What is Neurofibromatosis Type 1 (NF1)?

What is Neurofibromatosis Type 1 (NF1)?


Hello, in this HealthSketch, we want to talk to you about Neurofibromatosis. It’s a bit hard to say, but the name makes
sense: “Neuro” means the nerves in the body, while “fibromas” are the lumps that
occur with the condition. There are different types of Neurofibromatosis,
and in this video we’ll be talking about the most common type, NF1, which approximately one in every 2700 people are born with. It is caused by a change in your genes, which is either inherited from a parent, or a new random change in the cells that create a baby. This genetic change causes lumps to grow on the nerves. A number of different criteria are used to
help diagnose NF1, and genetic testing may also be used. The most noticeable signs appear on the skin, which might be present at birth, or may develop in early childhood: Flat, light brown patches on the skin, called “café au lait” spots, or ‘CALS’ because
they are a similar colour to milky coffee.
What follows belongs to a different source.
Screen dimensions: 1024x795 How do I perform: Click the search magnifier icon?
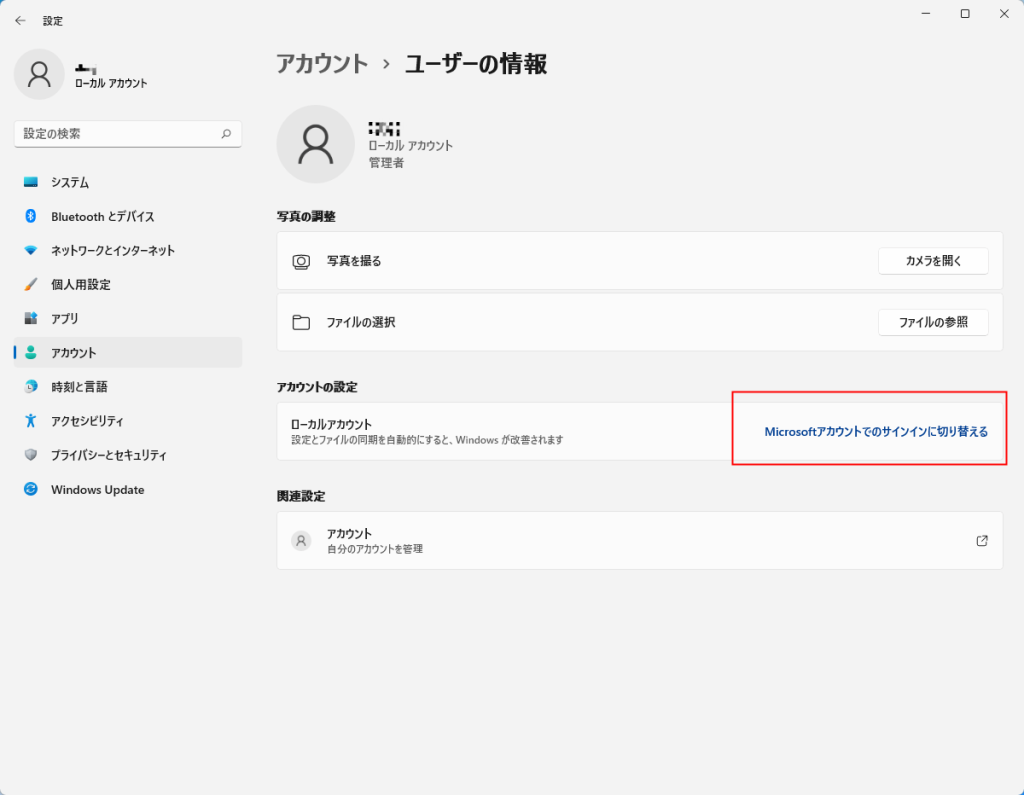coord(226,133)
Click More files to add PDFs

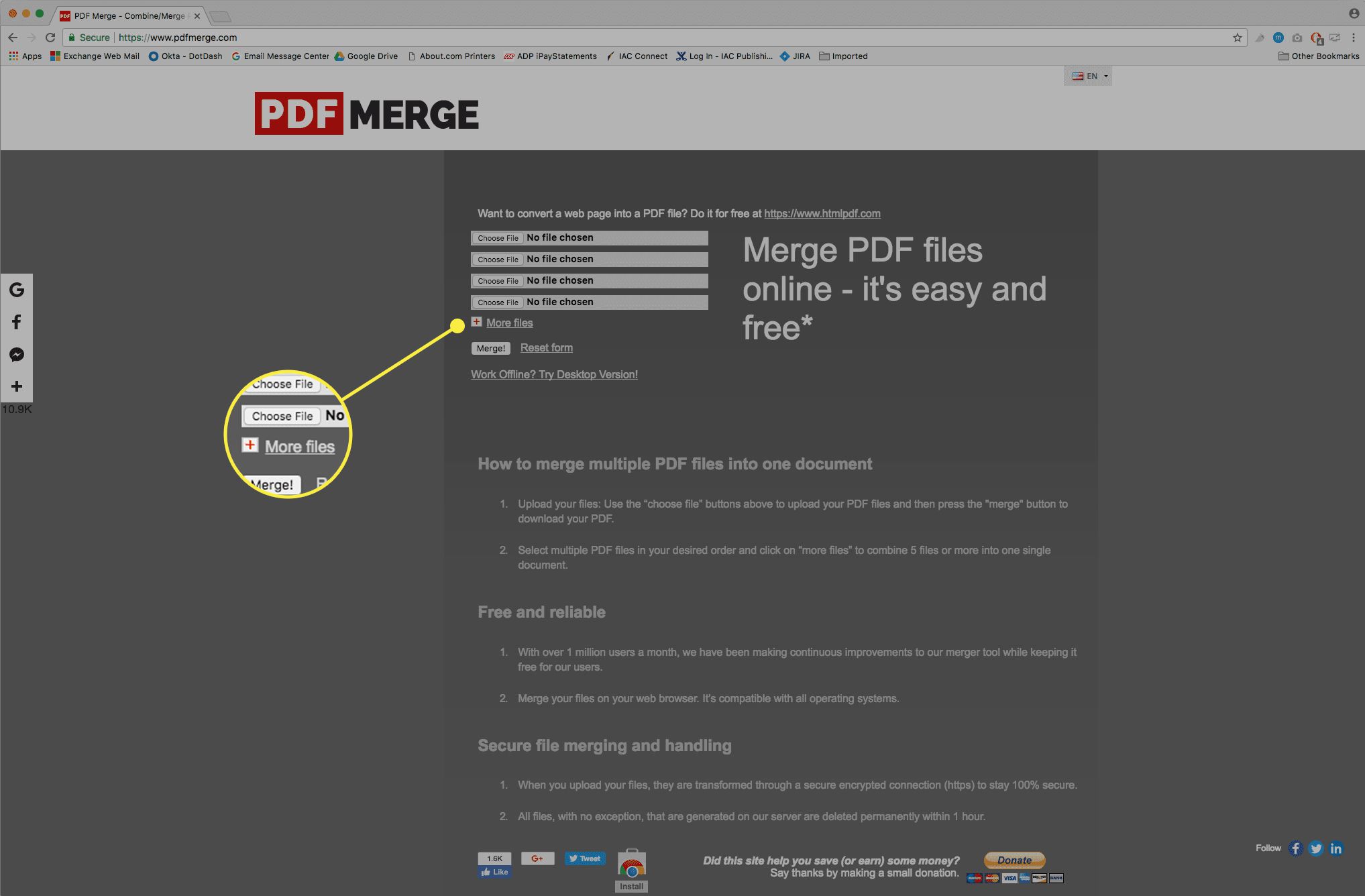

They are often dismissed as just birthmarks. Freckles in unusual places such as the armpits or groin. Lumps or bumps, either on or under the skin, which vary in size and number. Small lumps called cutaneous neurofibromas are generally harmless and there may be few or many. Large lumps, called plexiform neurofibromas, tend to be few in number and are more likely to cause problems. Doctors can advise if removal or medication is possible. It’s important to know that NF1 affects
everyone differently. Whilst some will have only mild symptoms, NF1 varies so much that others may have serious complications and additional related conditions. These might include: Learning difficulties, autism or ADHD: which will probably require more support in school Problems with the joints and the  bones, such as hypermobility, fractures, curving
of the legs or spine, and changes to the shape of the chest wall. Problems with eyesight, if the nerve to the
eye is affected High blood pressure which can be a sign of other complications Epilepsy and other symptoms that relate to the nervous system Disfigurement, which may or may not cause anxiety and impact on quality of life In some cases, tumours such as brain and breast cancer Because of this risk of complications, and
because NF1 can change over time, it is important to report new or changing symptoms to your doctor so that problems can be picked up early. You should also have a routine check-up at least every year with someone who knows about the condition. Further tests may be required, such as an
imaging test, and there may be treatments for specific problems, such as surgery. Depending on the symptoms experienced, a team of professionals might be involved in care, such as a paediatrician, geneticist, neurologist, dermatologist, eye specialist, bone specialist, oncologist, psychologist, and others. It is common to sometimes feel worried or upset about having NF1 or having a child with NF1, and you should discuss these feelings
with your doctor. Online support groups are a good source of support, as you can connect to others who have had similar experiences. While there is no cure for NF1, and in some cases it can lead to serious complications and reduced life expectancy, with regular check-ups and appropriate care, many people with NF1 can lead fulfilling lives. In this HealthSketch, we’ve talked about
Neurofibromatosis Type 1, a genetic condition that causes lumps to grow on the nerves. We’ve talked about why it occurs, the main signs, the more serious problems to be aware of, and how it is managed. We hope this HealthSketch has been helpful to you and those around you.